(Rows on finding words and elements)
*-*-*
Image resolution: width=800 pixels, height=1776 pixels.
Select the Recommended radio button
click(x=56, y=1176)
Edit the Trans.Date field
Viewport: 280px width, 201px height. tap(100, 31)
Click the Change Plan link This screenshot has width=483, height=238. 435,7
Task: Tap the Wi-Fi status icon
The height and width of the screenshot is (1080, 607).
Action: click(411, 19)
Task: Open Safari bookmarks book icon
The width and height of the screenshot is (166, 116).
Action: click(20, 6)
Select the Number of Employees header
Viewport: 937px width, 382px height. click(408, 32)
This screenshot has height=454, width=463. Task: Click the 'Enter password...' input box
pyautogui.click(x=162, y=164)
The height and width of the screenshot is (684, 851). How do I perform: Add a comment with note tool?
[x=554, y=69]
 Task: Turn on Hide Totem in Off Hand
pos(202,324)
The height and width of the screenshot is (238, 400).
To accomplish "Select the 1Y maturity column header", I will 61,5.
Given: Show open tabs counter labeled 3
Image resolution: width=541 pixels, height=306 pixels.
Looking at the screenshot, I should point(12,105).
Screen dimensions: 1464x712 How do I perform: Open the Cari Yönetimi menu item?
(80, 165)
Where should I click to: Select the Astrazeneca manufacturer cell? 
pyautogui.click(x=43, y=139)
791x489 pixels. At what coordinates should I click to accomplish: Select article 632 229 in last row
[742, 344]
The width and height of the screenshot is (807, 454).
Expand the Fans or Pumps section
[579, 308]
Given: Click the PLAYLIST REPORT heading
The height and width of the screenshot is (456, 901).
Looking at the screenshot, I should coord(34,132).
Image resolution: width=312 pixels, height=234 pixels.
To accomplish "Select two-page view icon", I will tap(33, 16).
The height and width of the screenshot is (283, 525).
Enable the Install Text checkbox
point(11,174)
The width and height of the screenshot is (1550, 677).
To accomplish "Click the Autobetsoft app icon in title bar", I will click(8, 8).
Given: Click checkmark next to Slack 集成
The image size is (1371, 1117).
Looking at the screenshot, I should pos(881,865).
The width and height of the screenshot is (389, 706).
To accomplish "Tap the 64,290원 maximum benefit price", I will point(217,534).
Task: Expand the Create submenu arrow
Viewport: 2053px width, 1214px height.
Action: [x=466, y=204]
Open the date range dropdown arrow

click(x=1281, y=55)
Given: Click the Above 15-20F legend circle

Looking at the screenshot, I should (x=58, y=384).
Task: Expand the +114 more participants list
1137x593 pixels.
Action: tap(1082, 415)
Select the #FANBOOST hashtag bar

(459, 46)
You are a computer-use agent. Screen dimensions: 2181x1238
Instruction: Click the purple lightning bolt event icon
*-*-*
Retype the rows from the line containing "Given: Click checkmark next to Slack 集成" through the last line of the rows, including both ends.

▶ [EXERCISE RESULT]
Given: Click checkmark next to Slack 集成
The image size is (1371, 1117).
Looking at the screenshot, I should pos(881,865).
The width and height of the screenshot is (389, 706).
To accomplish "Tap the 64,290원 maximum benefit price", I will point(217,534).
Task: Expand the Create submenu arrow
Viewport: 2053px width, 1214px height.
Action: [x=466, y=204]
Open the date range dropdown arrow

click(x=1281, y=55)
Given: Click the Above 15-20F legend circle

Looking at the screenshot, I should (x=58, y=384).
Task: Expand the +114 more participants list
1137x593 pixels.
Action: tap(1082, 415)
Select the #FANBOOST hashtag bar

(459, 46)
You are a computer-use agent. Screen dimensions: 2181x1238
Instruction: Click the purple lightning bolt event icon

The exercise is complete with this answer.